Welcome back to Parenting Pearls. This is our recurring advice column designed to assist you in raising happy healthy successful children.   Last time we discussed how to get a child to repeat good behaviors with reinforcement.  Today, I want to examine how this same process can backfire on us. Let’s say my three year old is grabbing an electrical cord. I, of course, remove it from his hand because it is dangerous. He starts to cry, scream, flail. Full on temper tantrum ensues.  Now what?  

I could give it back. That would stop the tantrum. But it would reinforce his crying to get what he wants, and also risk electrocution. So I assume most of us would not take this option.   I could redirect him by giving him something safer to play with, like a stuffed animal. Or I could get really silly to distract him so he stops crying.  This seems like a much more reasonable approach. But if we follow a behavioral thought process, what are we training our child to do?  The child now has a toy or my attention, he is happy. Later he starts crying again and gets another toy. He soon realises if only at a subconscious level, that by crying he gets something good. 

I could punish him, by giving him a time out (the subject of a future article).  The problem with this kind of negative reinforcement, however, is that although the child is not getting a “good” result, he is still getting attention, which can motivate.  Bad attention is sometimes better than no attention. 

The best option would be to ignore his tantrum. By doing this, there is no attention given. Pretty quickly your child will figure out that his screaming is not getting him anything.  He will then try other techniques. “Maybe if I’m cute and snuggly, mom will give me attention,” your child thinks. When he picks a behavior you like, give him reinforcement and he’ll start choosing that behavior in the future. 

A Small Caveat About Extinction:

When you first remove reinforcement from a behavior, the behavior tends to escallate. The child just can’t understand why his crying is not working. It has before. “Maybe I’m not doing it with enough enthusiasm,” your child might wonder. Then the tantrums will get bigger and louder for a few days. Eventually, when even the exaggerated tantrums fail to succeed, the negative behavior will be abandoned and new, more positive behaviors will take its place.

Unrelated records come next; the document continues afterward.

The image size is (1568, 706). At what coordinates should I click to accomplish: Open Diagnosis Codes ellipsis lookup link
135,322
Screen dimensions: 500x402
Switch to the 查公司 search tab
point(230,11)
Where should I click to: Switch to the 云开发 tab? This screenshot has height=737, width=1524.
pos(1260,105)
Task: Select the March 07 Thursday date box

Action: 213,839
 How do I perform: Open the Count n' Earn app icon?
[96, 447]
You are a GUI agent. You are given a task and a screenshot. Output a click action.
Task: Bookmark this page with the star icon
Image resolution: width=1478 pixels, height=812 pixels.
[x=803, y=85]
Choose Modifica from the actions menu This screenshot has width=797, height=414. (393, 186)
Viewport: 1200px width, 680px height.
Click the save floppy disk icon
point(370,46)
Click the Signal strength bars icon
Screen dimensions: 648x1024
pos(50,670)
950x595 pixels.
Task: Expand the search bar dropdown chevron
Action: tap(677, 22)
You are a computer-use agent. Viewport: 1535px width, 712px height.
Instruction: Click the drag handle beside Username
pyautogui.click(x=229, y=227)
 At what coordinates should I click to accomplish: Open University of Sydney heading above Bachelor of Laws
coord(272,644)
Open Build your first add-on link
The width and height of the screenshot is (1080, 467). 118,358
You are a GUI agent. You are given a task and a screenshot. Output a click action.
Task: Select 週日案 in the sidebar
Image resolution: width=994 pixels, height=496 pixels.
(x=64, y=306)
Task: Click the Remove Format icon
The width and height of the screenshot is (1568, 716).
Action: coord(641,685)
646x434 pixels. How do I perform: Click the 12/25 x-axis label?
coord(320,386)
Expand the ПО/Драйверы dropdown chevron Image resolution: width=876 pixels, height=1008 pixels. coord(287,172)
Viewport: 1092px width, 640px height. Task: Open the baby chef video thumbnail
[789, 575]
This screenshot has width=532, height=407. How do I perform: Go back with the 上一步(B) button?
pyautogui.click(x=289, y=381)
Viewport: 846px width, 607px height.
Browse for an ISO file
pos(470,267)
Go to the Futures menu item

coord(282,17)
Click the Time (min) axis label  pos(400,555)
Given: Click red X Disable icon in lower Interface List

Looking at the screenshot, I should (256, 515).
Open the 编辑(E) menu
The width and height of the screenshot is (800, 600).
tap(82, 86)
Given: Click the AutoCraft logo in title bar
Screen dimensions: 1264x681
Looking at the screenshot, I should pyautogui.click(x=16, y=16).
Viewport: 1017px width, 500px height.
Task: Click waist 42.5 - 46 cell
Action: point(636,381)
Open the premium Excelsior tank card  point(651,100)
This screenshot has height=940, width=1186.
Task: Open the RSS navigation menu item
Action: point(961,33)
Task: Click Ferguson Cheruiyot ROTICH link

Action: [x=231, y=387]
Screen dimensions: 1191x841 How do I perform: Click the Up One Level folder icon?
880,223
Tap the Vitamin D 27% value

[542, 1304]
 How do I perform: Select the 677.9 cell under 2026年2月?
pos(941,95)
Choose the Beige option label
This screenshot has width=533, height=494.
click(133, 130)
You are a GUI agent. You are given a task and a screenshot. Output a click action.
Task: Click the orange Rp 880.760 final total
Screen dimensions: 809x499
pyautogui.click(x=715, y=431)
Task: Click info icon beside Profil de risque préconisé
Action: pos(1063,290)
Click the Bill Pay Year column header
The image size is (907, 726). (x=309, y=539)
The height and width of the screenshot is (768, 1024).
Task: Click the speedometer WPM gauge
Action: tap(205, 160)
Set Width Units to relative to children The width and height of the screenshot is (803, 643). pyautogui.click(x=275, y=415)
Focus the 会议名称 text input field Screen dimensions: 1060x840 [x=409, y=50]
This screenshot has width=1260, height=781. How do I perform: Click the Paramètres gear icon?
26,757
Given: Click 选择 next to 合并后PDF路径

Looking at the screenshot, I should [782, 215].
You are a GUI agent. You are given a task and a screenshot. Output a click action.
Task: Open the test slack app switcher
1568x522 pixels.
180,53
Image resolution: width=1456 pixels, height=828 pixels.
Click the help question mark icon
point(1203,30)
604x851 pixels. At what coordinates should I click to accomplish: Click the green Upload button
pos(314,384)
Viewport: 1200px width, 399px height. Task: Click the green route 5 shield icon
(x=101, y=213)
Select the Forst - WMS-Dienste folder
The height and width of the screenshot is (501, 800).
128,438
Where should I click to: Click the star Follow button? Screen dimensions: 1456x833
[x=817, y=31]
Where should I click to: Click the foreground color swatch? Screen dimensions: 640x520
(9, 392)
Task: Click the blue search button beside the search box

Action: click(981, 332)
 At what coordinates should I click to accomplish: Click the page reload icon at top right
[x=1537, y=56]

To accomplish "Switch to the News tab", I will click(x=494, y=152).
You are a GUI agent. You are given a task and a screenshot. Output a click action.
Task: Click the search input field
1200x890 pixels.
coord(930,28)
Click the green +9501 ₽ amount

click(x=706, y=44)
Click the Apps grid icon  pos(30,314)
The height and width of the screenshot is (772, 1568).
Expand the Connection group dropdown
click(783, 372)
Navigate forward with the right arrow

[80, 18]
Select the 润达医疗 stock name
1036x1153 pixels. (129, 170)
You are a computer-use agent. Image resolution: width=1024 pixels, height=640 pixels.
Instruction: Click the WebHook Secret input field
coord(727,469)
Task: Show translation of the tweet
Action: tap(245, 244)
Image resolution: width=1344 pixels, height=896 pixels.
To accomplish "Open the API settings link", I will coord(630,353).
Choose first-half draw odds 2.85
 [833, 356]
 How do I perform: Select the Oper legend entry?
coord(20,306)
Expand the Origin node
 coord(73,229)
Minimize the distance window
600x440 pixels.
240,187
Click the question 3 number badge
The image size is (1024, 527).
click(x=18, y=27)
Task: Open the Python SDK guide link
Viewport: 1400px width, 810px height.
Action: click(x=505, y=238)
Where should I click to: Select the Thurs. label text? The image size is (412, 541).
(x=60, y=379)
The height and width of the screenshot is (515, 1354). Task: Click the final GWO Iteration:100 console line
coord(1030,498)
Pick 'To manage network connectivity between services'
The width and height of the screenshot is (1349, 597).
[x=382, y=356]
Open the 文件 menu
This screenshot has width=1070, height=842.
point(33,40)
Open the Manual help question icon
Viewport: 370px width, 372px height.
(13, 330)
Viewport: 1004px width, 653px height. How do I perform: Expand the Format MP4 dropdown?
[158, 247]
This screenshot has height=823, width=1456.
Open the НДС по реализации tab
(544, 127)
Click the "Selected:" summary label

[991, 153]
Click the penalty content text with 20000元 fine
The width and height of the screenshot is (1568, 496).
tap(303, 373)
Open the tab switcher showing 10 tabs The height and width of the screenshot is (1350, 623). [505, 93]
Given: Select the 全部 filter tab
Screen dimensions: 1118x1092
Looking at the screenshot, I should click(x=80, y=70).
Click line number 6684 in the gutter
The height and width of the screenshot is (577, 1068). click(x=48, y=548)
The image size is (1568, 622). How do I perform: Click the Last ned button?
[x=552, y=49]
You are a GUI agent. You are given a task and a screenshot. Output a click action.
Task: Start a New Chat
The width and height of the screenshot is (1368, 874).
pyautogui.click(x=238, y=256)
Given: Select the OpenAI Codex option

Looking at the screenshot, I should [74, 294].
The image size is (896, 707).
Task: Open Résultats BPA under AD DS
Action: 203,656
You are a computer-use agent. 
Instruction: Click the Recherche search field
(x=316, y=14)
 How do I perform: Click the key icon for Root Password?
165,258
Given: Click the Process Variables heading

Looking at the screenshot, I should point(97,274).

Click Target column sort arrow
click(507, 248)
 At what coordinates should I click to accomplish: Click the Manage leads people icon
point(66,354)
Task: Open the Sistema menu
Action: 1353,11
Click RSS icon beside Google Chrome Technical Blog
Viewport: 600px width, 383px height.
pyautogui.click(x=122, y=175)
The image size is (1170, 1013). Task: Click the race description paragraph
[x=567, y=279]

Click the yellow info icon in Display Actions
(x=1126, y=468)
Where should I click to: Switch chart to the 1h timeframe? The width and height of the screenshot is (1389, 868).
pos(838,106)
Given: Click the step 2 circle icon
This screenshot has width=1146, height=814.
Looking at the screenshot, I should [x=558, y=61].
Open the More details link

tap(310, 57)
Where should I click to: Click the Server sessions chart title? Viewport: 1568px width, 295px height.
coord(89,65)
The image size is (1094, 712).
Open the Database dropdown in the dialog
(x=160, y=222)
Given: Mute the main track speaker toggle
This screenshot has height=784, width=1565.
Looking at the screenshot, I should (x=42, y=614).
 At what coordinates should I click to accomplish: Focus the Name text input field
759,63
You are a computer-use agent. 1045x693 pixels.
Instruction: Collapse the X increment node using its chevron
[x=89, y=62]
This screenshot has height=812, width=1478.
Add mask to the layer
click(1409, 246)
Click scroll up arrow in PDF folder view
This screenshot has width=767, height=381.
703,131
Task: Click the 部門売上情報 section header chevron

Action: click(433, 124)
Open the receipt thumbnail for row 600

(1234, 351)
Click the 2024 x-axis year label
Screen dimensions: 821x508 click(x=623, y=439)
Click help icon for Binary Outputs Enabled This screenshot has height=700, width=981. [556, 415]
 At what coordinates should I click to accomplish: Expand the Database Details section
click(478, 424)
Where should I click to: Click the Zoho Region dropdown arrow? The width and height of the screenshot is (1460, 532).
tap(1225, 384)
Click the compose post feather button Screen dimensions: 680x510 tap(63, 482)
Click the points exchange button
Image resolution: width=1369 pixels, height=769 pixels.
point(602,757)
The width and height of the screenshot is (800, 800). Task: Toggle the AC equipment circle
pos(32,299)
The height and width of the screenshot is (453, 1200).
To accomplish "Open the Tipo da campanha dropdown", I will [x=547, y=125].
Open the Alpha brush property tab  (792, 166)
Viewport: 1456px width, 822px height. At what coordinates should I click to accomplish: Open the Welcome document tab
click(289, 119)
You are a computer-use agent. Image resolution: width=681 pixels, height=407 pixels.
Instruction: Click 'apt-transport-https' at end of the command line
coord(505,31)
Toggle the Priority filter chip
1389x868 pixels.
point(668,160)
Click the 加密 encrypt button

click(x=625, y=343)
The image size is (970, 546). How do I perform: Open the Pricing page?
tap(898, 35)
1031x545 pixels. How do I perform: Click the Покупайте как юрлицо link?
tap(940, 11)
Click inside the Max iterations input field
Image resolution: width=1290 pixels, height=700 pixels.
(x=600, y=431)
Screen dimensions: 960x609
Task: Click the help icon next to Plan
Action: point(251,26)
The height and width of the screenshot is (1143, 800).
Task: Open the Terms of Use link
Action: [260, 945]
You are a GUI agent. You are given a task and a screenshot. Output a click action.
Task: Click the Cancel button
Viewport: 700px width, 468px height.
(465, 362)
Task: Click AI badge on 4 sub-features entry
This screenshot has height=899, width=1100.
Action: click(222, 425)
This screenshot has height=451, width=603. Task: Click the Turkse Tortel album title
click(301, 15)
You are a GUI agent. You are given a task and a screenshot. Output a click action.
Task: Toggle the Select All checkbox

Pearl:  Ignore temper tantrums

Homework: the next time your child has a tantrum, turn and walk away. Let them have it. Once they are finished and acting appropriately, then give them attention. Remember the behavior may get worse before it gets better.

Dr. Gettleman

Let’s start at the very beginning….

I recognizes how hard it is to be a parent, especially in this new Covid world. We appreciate the difficult challenge of having to wear so many hats: teacher, therapist, referee, judge, chef, housekeeper, accountant, entertainer, nurse, and of course Mother. Amongst all these responsibilities, you must also raise your  baby to become a happy, healthy, successful adult. 

The good news is, you don’t have to do this alone. I will post short articles to assist you in laying down a foundation to achieve this goal. Enjoy these “pearls” of wisdom and use them as the need arises to make parenting more enjoyable and successful.

Today I thought we’d start with the fundamental principle of behavioral management, also known as, reinforcement. Anything that causes a behavior to be repeated is called reinforcement. If you go to work, they pay you with money.  This is reinforcement.  If they stopped paying you, you probably would stop working. The more they pay you, the more likely it is that you will do as they ask.  Fairly simple, right?  How do we apply this to your kids?  What motivates them?  For most, especially for younger ones, attention is the best motivator. For example if you see your baby smile, you smile back and show your happiness.  She sees you are pleased, and smiles more. And the cycle continues.  

Today’s Pearl is:  Reinforce the behaviors you want to continue

Your homework is to “catch” your child doing something you like. Then I want you to give them positive feedback (AKA reinforcement).  The more you see them repeat that action, give them more encouragement. Let’s see if they start doing it more.